--- start of Excerpted data ---
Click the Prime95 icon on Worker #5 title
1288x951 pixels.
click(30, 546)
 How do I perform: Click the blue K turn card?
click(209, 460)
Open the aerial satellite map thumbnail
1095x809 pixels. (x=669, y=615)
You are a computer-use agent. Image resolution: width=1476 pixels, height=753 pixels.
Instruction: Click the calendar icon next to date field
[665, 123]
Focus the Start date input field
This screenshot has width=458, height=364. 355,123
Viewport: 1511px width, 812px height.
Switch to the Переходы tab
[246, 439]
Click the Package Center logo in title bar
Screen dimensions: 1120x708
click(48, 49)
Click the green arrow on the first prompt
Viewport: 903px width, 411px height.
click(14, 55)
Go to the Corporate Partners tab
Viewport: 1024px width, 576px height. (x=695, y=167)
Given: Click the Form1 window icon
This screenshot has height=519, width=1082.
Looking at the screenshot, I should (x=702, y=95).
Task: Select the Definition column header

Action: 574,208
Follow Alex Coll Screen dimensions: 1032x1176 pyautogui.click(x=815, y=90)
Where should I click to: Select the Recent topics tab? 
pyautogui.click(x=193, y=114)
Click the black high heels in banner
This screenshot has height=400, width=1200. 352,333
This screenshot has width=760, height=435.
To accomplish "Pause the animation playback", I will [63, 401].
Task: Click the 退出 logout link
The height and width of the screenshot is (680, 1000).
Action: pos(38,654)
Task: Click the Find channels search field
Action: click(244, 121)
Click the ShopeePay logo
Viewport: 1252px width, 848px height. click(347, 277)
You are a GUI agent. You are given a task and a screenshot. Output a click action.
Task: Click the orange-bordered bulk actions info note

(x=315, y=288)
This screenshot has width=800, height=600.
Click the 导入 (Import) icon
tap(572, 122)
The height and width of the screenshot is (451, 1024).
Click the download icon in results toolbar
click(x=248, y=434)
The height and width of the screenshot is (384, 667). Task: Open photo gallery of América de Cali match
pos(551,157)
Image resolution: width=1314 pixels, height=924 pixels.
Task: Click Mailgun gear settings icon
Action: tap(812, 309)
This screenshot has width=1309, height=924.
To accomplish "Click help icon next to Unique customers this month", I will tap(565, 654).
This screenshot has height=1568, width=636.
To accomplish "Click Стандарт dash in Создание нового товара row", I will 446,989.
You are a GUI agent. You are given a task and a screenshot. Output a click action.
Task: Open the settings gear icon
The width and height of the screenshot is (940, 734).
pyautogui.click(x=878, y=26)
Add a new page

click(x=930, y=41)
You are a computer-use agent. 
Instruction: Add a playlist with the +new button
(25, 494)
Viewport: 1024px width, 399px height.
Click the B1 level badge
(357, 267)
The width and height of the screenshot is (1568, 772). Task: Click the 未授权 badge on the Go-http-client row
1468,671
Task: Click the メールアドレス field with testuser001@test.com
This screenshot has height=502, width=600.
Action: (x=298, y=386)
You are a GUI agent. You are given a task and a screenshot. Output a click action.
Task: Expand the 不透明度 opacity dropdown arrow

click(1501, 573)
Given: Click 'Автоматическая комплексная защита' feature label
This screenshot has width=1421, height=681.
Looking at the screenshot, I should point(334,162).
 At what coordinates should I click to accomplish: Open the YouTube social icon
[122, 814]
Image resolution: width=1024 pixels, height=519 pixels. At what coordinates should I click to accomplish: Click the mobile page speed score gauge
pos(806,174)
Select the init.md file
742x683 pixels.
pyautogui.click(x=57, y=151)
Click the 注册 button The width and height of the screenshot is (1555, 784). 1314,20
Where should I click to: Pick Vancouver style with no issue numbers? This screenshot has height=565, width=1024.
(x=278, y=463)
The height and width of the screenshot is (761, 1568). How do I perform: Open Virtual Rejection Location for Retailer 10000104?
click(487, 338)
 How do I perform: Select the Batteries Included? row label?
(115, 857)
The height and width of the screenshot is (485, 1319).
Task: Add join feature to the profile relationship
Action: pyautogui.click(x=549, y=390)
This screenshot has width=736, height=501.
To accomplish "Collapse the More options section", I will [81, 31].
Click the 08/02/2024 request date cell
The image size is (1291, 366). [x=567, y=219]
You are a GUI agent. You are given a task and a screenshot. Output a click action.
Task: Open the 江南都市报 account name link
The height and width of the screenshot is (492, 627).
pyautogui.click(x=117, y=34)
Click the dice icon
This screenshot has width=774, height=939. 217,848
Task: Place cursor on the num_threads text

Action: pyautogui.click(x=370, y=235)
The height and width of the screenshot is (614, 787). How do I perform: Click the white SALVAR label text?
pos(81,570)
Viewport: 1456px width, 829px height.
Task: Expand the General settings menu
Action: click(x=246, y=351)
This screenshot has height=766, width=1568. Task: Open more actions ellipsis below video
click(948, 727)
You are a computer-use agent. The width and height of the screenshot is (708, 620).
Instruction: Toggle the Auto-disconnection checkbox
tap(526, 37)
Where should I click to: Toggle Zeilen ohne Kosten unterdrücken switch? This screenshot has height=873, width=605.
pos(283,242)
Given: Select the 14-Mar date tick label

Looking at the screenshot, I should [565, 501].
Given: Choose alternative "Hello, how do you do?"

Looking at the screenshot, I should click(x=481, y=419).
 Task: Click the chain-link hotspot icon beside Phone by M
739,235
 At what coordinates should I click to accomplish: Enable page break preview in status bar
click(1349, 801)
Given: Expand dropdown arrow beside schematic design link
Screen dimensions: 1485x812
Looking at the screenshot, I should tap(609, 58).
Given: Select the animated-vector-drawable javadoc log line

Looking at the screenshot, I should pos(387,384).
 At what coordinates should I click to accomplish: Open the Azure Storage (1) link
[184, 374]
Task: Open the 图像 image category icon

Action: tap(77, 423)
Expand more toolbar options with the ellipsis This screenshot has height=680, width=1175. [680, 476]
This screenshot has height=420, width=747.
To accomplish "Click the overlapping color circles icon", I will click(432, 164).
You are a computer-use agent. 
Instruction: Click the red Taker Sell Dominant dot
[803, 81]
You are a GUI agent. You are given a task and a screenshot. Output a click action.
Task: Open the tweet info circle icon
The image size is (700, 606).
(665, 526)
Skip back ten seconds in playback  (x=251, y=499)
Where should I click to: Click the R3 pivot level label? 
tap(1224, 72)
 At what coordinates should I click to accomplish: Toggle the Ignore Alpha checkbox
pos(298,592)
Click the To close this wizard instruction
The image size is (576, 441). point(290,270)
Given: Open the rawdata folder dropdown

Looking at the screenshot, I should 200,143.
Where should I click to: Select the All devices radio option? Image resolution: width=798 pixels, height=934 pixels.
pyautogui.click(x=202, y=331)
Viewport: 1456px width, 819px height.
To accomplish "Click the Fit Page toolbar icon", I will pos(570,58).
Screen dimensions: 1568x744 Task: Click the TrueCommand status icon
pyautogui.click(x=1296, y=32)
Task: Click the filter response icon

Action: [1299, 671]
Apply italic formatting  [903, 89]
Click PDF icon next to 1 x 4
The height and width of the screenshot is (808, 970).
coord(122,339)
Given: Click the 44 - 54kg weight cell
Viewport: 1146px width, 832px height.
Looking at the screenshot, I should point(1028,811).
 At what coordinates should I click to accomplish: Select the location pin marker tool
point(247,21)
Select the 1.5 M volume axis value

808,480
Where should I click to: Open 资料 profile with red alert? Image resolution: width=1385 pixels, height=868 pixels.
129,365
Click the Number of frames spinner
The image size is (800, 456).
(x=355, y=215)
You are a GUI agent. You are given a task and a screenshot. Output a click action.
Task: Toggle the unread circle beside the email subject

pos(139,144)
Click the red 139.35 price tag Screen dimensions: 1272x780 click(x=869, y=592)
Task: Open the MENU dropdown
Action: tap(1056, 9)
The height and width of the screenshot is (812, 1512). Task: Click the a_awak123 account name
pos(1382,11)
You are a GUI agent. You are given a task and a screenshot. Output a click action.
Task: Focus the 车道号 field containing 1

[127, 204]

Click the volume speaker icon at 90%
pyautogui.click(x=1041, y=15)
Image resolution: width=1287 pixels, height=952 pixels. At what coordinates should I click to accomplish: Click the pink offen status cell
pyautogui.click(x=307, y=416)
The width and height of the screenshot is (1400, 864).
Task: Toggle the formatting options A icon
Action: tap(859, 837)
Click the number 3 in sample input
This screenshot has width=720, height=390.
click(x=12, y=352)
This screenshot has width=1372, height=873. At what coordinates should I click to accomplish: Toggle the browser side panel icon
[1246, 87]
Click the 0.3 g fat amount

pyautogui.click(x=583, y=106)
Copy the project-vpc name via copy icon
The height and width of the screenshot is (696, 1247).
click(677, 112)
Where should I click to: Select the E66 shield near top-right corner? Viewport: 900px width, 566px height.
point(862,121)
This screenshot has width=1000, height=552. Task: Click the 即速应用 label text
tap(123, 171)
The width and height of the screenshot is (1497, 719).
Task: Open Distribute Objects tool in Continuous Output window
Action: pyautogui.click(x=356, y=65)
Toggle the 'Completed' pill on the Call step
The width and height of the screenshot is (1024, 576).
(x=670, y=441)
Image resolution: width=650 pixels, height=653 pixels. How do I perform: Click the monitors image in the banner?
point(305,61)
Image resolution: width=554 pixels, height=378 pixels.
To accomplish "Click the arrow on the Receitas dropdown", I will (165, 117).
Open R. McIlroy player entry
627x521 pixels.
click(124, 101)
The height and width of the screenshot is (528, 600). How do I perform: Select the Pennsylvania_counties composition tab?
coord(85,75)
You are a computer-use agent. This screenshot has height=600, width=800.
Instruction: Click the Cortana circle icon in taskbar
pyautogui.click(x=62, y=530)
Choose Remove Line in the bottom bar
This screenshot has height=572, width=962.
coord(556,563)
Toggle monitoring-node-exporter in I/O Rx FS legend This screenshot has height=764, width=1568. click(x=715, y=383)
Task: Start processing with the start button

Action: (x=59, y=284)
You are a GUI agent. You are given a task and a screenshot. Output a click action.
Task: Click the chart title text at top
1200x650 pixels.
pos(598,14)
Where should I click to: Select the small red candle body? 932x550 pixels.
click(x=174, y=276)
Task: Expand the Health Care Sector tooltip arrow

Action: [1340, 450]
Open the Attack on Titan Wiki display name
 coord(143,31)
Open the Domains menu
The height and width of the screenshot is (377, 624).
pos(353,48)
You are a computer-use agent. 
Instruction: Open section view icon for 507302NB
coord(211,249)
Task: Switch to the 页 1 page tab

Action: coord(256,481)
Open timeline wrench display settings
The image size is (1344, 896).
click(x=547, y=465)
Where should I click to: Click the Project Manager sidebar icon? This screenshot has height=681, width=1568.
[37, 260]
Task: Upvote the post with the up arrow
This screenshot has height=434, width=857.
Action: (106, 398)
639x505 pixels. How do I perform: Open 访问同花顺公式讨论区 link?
--- end of Excerpted data ---
▶ [Objective]: Copy the data above word for word, from the line containing "Image resolution: width=650" through the line containing "will (165, 117).", including both of those lines.

▶ [Worked solution]:
Image resolution: width=650 pixels, height=653 pixels. How do I perform: Click the monitors image in the banner?
point(305,61)
Image resolution: width=554 pixels, height=378 pixels.
To accomplish "Click the arrow on the Receitas dropdown", I will (165, 117).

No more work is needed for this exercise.